Изменить размер шрифта - +
В 1918 году двадцатилетний Эйзенштейн вступил в Красную армию и разъезжает и живет в агитпоездах по северо-востоку России. Почти два года разъезжая с эшелоном, Эйзенштейн побывал также в Холме, Великих Луках, Полоцке, Смоленске, Минске, а также в Витебске проездом. Это путешествие могло быть как агитационным, так и разведывательным.

В 1920 году, во время советско-польской войны, будучи на Минском фронте, Эйзенштейн познакомился с преподавателем японского языка. Новый язык понравился ему, и он с головой окунулся в его изучение. А после подписания мирного договора с Польшей Эйзенштейн поехал в Москву с намерением поступить в Академию генерального штаба и стать переводчиком. А в последних в те годы очень нуждались разведывательные органы молодой Советской Республики.

Идем дальше. В городе Эйзенштейн поселился в одной комнате с Максимом Штраухом – тем самым, который впоследствии станет знаменитым актером, сыгравшим роль Ленина. Штраух был давним другом Эйзенштейна – они знакомы еще с шестилетнего возраста. А в те годы Штраух работал на секретном участке – был фельдегерем 1-й степени, который развозил секретную почту (в том числе и письма председателя Совнаркома В. И. Ленина). Читаем в тогдашнем Положении о Службе внешней связи:

«Служащие Службы внешней связи именуются фельдъегерями и делятся на две категории, на 1-ю и 2-ю. Фельдъегерь 1-й категории обязан знать хотя бы один из иностранных языков (французский, немецкий, английский). Фельдъегеря предназначаются для доставки внутри республики и за границу важнейших бумаг, посылок и денежных сумм. Они наряжаются также по особым распоряжениям на дежурства при высших должностных лицах военного управления…».

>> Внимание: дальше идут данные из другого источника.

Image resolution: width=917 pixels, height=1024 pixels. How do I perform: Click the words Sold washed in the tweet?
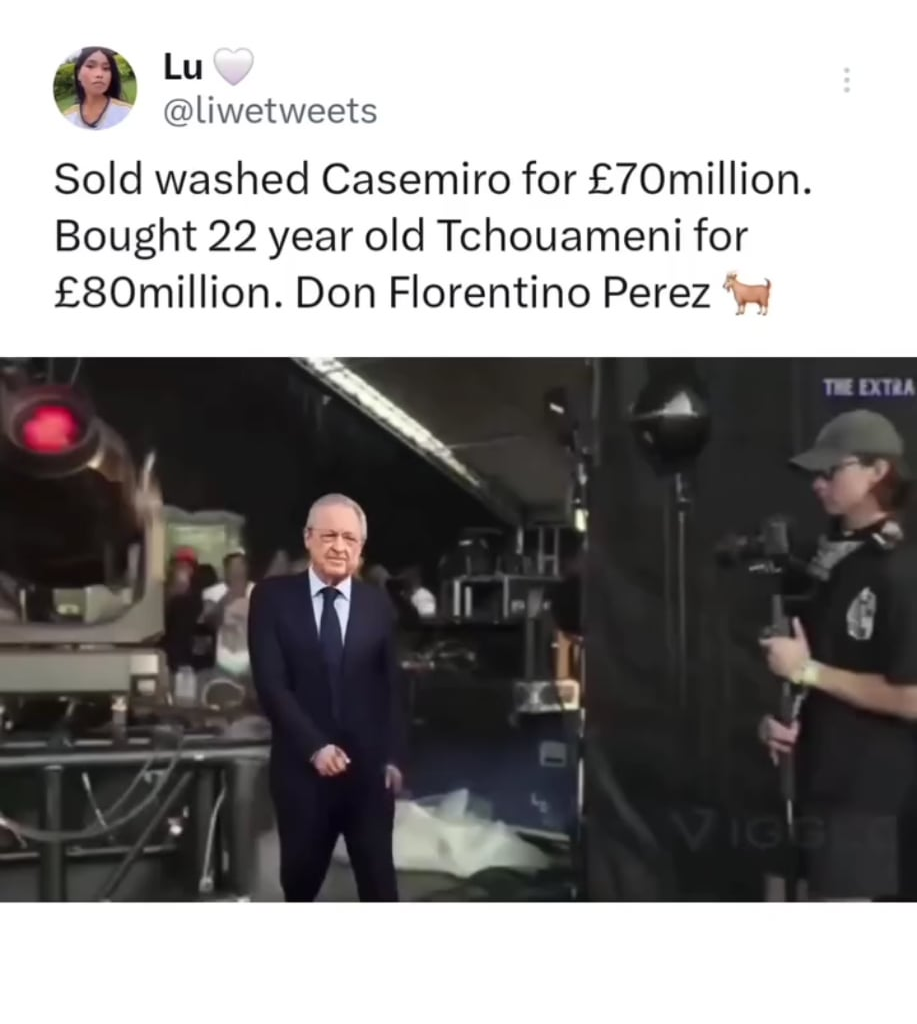(x=182, y=179)
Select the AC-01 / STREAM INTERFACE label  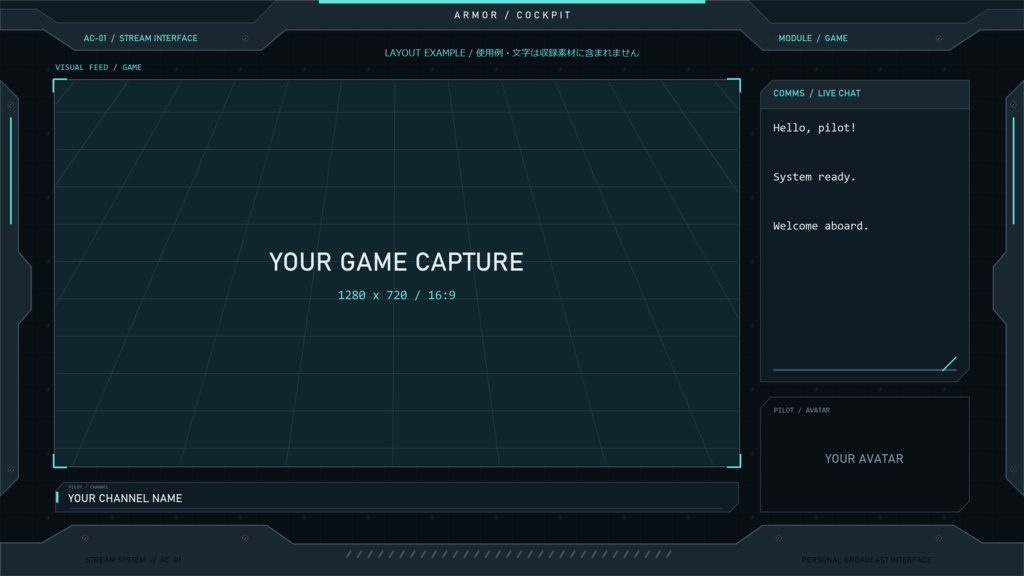140,39
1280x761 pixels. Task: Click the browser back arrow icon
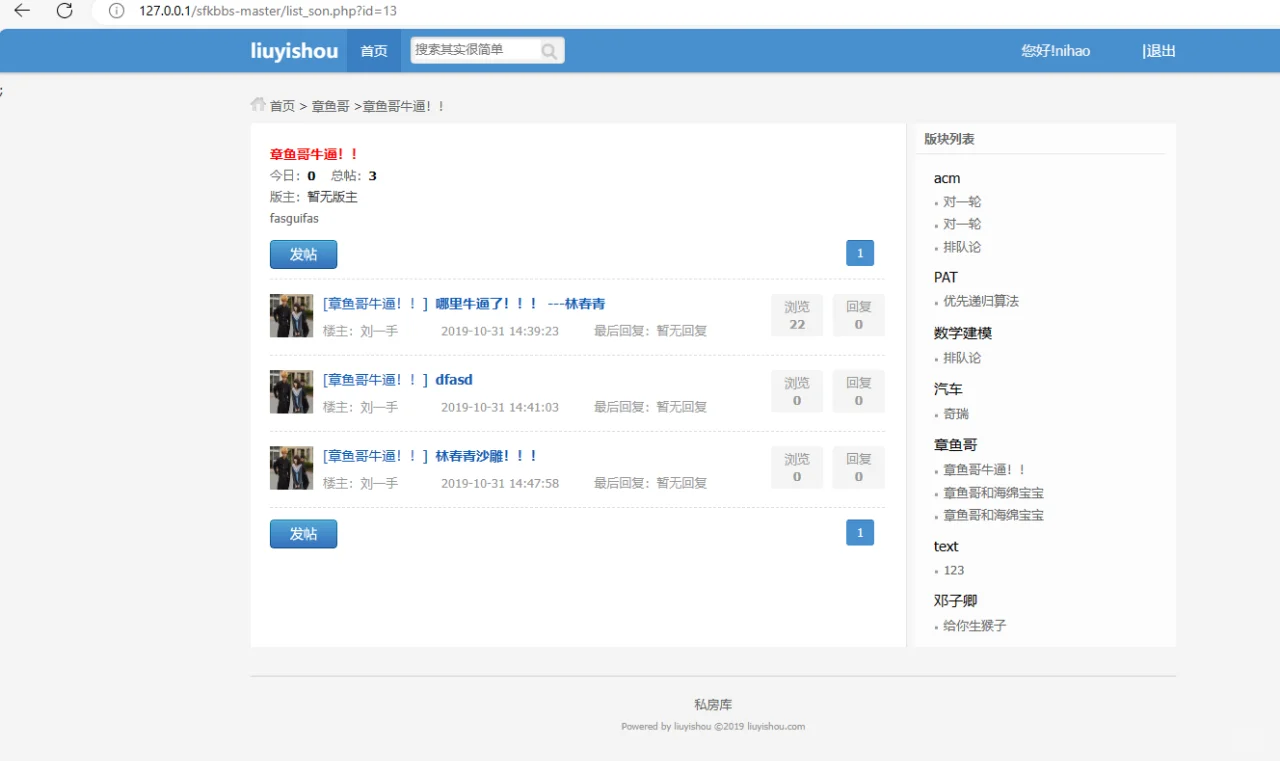22,12
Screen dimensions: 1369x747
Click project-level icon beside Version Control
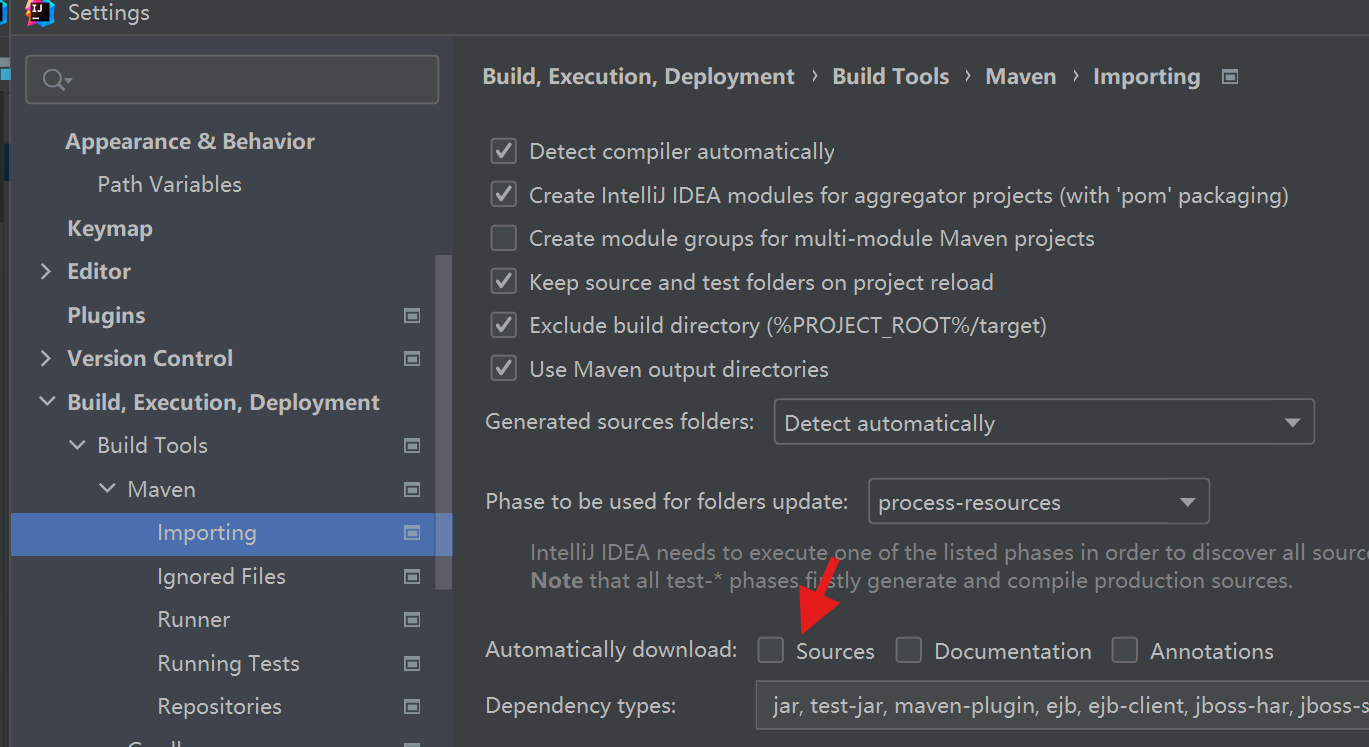(x=412, y=358)
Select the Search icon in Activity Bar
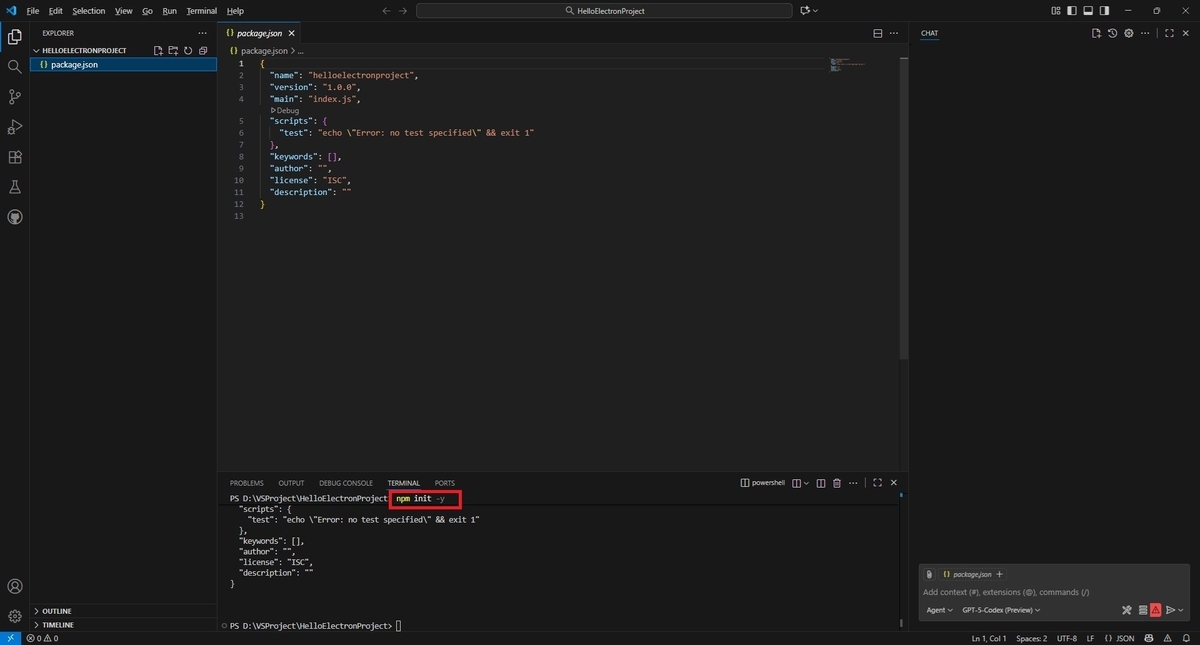The height and width of the screenshot is (645, 1200). point(14,66)
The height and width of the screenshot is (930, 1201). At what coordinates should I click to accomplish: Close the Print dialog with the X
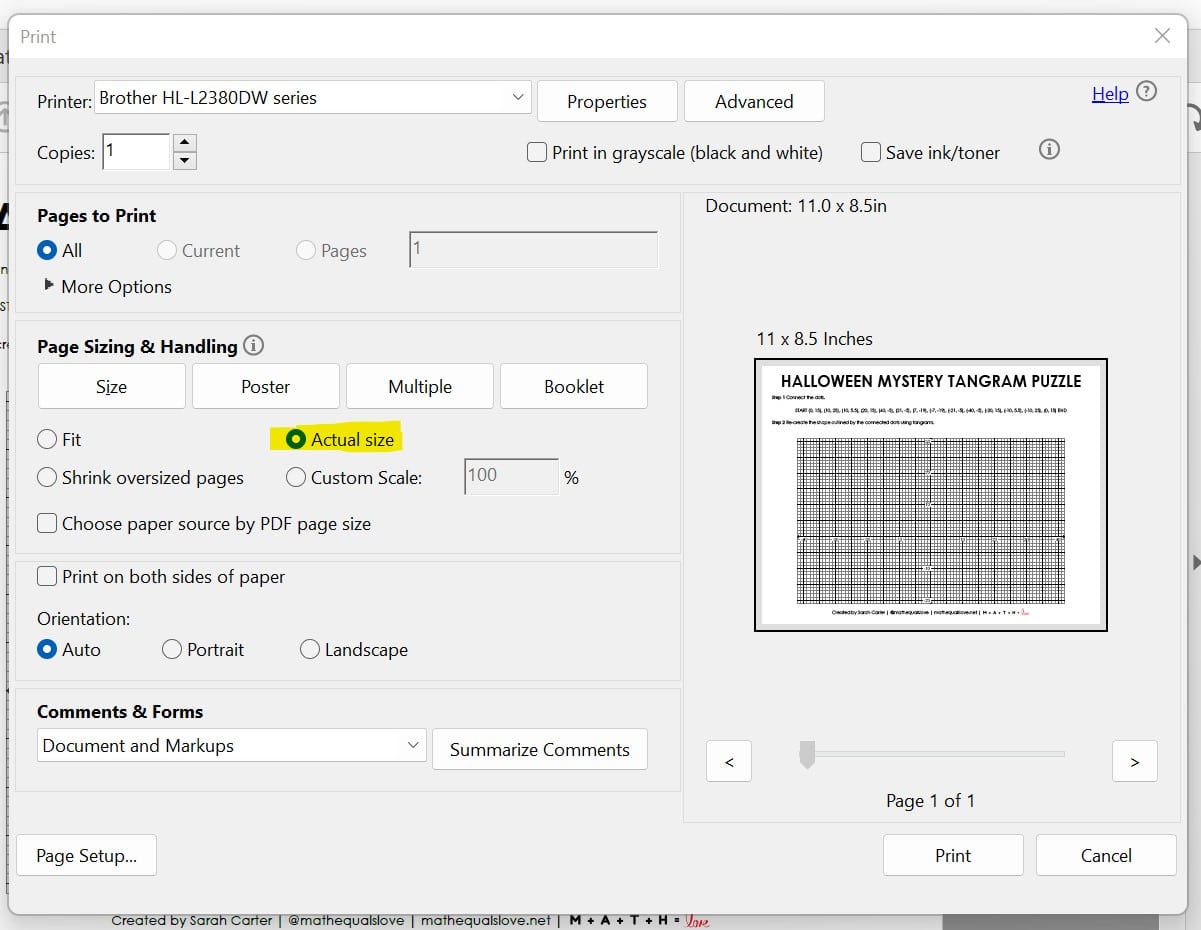(1162, 36)
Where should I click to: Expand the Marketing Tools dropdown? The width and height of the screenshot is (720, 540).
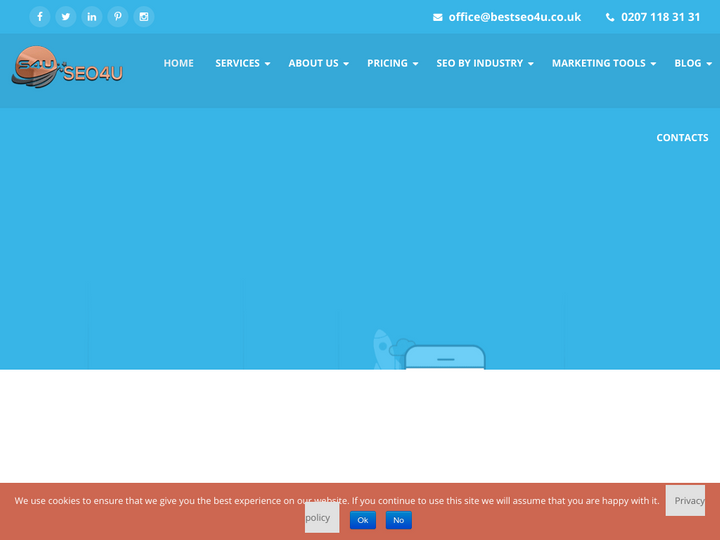pos(603,63)
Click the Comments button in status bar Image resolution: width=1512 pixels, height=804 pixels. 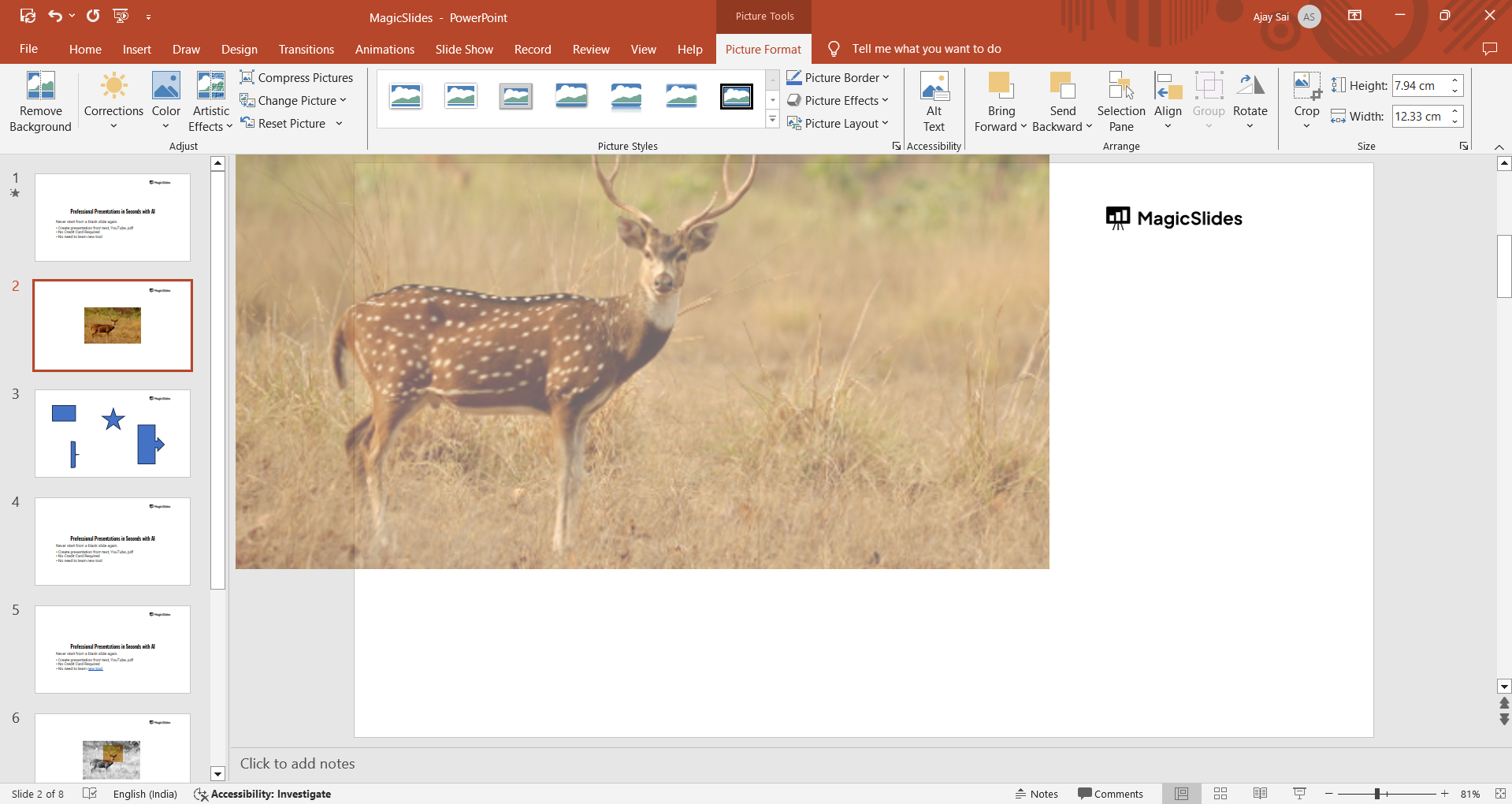1110,794
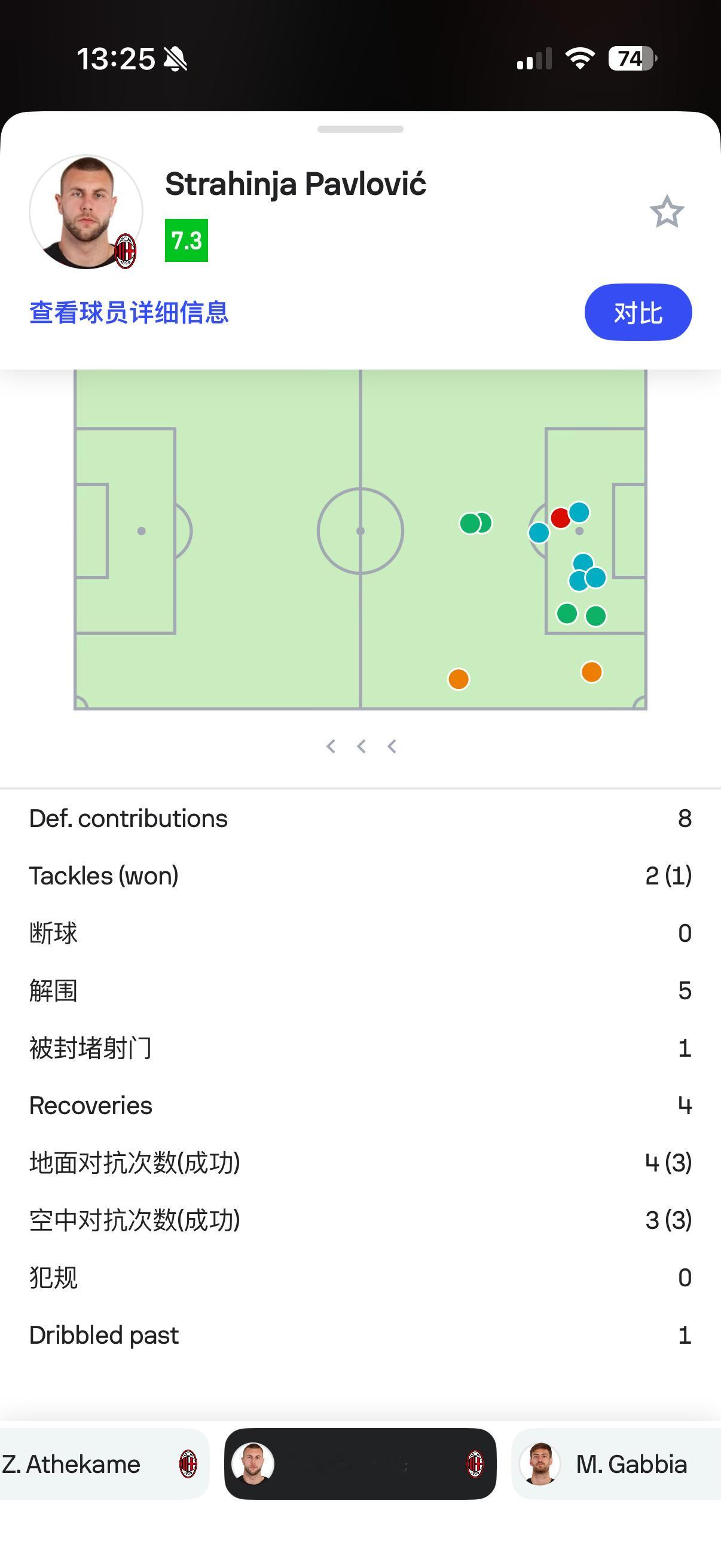This screenshot has height=1568, width=721.
Task: Tap the green 7.3 rating badge
Action: (x=186, y=240)
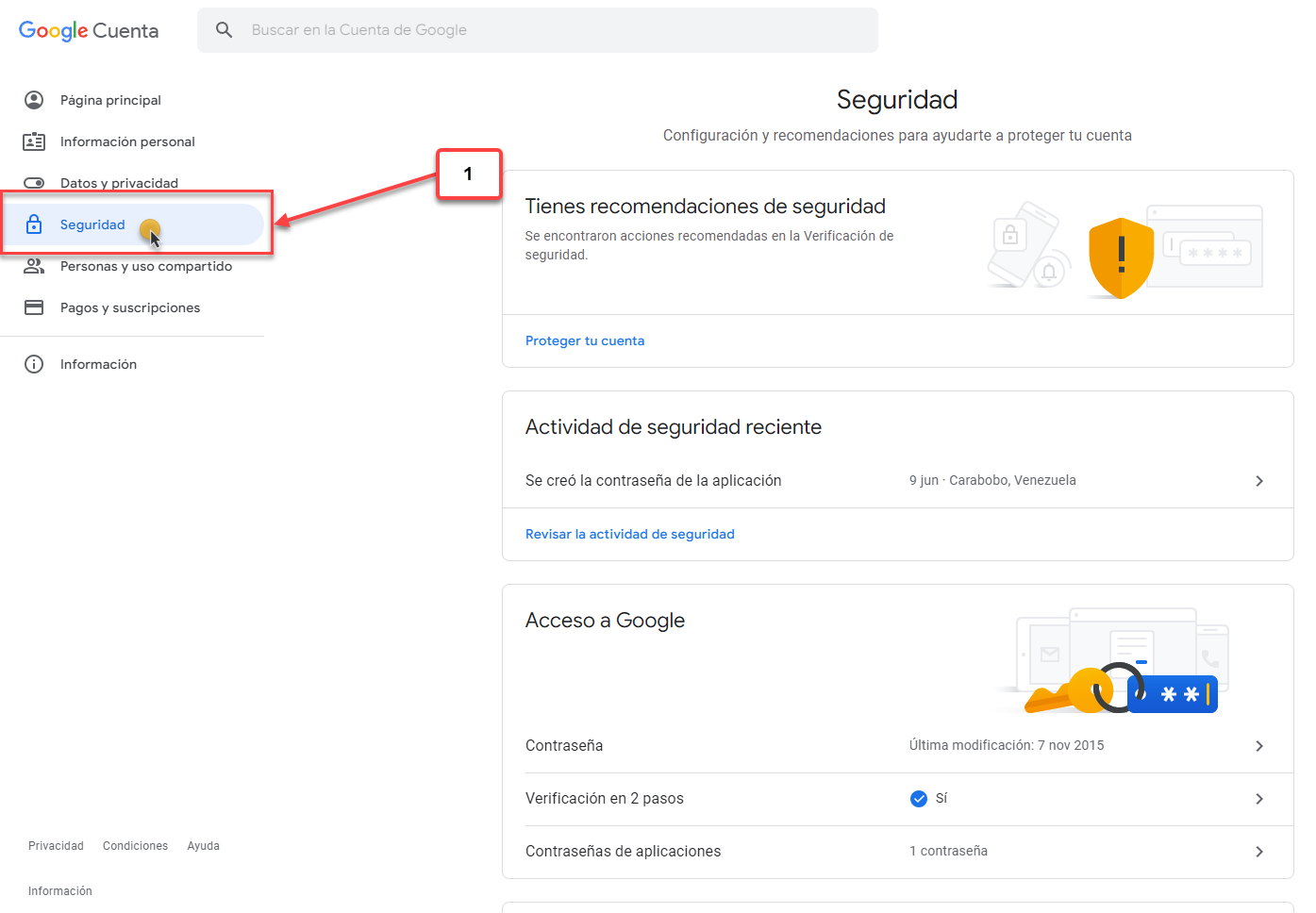1316x913 pixels.
Task: Open Revisar la actividad de seguridad link
Action: pos(629,534)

Впрочем, о М. Штраухе у нас еще будет подробный разговор чуть позже, а пока вернемся к Эйзенштейну.

Можно предположить, что его проживание под одной крышей со Штраухом объяснялось не только детской дружбой, но и иными причинами. И дело тут не в нетрадиционной ориентации обоих (Штраух был натуралом – у него была жена Юдифь Глизер, балерина), а в их работе на спецслужбы сначала РККА, а затем и ГПУ. И приход обоих в искусство сразу после гражданской войны мог объясняться тем же – они не только реализовывали свой талант, но и выполняли деликатные поручения спецслужб, которые были заинтересованы в том, чтобы держать под контролем (и направлять его) нарождающееся в Советской Республике искусство. Как мы знаем, у Эйзенштейна это получалось просто замечательно. Он снял шедевральный фильм «Броненосец „Потемкин“» (1926), который навел «шороху» не только у нас, но и на Западе. Например, в Берлине, где тогда сосредоточилась значительная часть русской эмиграции, он произвел эффект разорвавшейся бомбы. Это была такая мощная «агитка», которая буквально потрясла публику. По сути, Эйзенштейн заново переписывал историю на советский лад, являясь ярым апологетом новой власти. Как писала после премьеры фильма в берлинском кинотеатре «Apollo» (26 марта 1926 года) одна из местных газет: «Страшная картина. Всякий ствол винтовки направляется в человека, залпы, лица в предсмертной тоске, кровь, дула пушек и сколько трупов (уже после немецкой цензуры, которая много вырезала)! Основная тема – убийство, воплощенное в кинематографическую сенсацию. Эта сенсация, повторяющаяся, длительная, сделана безусловно талантливо, как-то особенно напористо. Дробя ее картину, он, как из пулемета, стреляет по зрителю. Своей манерой, как ни один другой режиссер, Эйзенштейн насилует зрителя. Не дает ему отдыха, искусственно владея вниманием, он злоупотребляет своим уменьем. Это утомляет. К концу кажется – притупляется, слабеет лента».

Кстати, накануне этого показа в Берлин приезжал сам Эйзенштейн и оператор фильма Эдуард Тиссэ. Тоже весьма выдающаяся и интересная личность в свете темы нашего рассказа. Тиссэ был латышом, а люди этой национальности очень активно участвовали в Октябрьской революции и гражданской войне, стояли у истоков создания ВЧК.